You must Sign In to post a response.
  • Category: ASP.NET

    Convert pdf to excel using C#

    Hi

    I need Convert PDF file into Excel file in C#. Please let me know how to achieve it?

    I dont want to use any third party paid dll for this. Is it feasible?


    Thanks!
    Best Regards,
    Anjali Bansal
  • #767855
    Hi,

    I have tried the below solution once and it worked for me.

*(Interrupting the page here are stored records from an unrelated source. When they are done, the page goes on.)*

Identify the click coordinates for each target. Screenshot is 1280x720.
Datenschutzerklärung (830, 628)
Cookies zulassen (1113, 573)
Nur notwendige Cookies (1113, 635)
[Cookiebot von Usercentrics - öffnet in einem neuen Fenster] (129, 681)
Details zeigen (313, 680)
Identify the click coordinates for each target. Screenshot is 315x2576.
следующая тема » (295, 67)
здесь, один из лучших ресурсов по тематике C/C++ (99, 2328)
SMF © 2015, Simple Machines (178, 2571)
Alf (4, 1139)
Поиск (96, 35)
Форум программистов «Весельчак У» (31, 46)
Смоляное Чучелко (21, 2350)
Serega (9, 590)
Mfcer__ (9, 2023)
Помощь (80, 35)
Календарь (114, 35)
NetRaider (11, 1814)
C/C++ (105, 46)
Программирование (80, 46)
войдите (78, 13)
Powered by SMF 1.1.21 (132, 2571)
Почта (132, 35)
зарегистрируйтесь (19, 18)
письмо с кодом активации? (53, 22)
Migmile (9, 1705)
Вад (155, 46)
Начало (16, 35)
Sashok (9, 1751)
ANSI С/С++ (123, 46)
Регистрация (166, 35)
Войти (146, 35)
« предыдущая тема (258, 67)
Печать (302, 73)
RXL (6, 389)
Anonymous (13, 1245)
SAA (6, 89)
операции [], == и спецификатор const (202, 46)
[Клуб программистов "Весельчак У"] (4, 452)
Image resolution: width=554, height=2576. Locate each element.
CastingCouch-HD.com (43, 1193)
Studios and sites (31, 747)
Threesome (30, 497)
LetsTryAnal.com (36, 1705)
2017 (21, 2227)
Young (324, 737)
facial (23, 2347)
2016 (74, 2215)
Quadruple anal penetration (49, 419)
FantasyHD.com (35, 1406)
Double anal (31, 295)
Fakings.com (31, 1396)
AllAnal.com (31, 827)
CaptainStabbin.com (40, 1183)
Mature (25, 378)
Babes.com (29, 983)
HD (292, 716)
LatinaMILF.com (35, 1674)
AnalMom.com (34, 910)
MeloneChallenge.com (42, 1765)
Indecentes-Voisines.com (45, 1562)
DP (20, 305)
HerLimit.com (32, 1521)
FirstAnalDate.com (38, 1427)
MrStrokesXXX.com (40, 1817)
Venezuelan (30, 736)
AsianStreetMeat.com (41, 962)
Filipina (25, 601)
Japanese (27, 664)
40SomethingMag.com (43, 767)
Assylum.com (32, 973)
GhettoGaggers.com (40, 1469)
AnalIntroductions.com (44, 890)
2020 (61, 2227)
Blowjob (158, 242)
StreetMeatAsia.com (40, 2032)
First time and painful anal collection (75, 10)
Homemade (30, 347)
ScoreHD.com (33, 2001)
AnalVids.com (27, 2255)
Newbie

    http://www.codeproject.com/Questions/660626/convert-pdf-file-into-excel-sheet

    Kindly check this out.

    Note:
    Most of them are using 3rd party tool for this. Which is simple and free too.

    Thanks,
    Mani

  • #767865
    Hi,

    First extract data from pdf using PdfTextExtractor.GetTextFromPage method to some object like stringbuilder like below,


    StringBuilder text = new StringBuilder();
    PdfReader pdfReader = new PdfReader(fileName);
    for (int page = 1; page <= pdfReader.NumberOfPages; page++)
    {
    ITextExtractionStrategy strategy = new LocationTextExtractionStrategy();
    string currentText = PdfTextExtractor.GetTextFromPage(pdfReader, page, strategy);
    currentText = Encoding.UTF8.GetString(Encoding.Convert(Encoding.Default, Encoding.UTF8, Encoding.UTF8.GetBytes(currentText)));
    text.Append(currentText);
    pdfReader.Close();
    }


    once you got the result set into stringbuilder then you can export it into excel as usual, refer below link for more details.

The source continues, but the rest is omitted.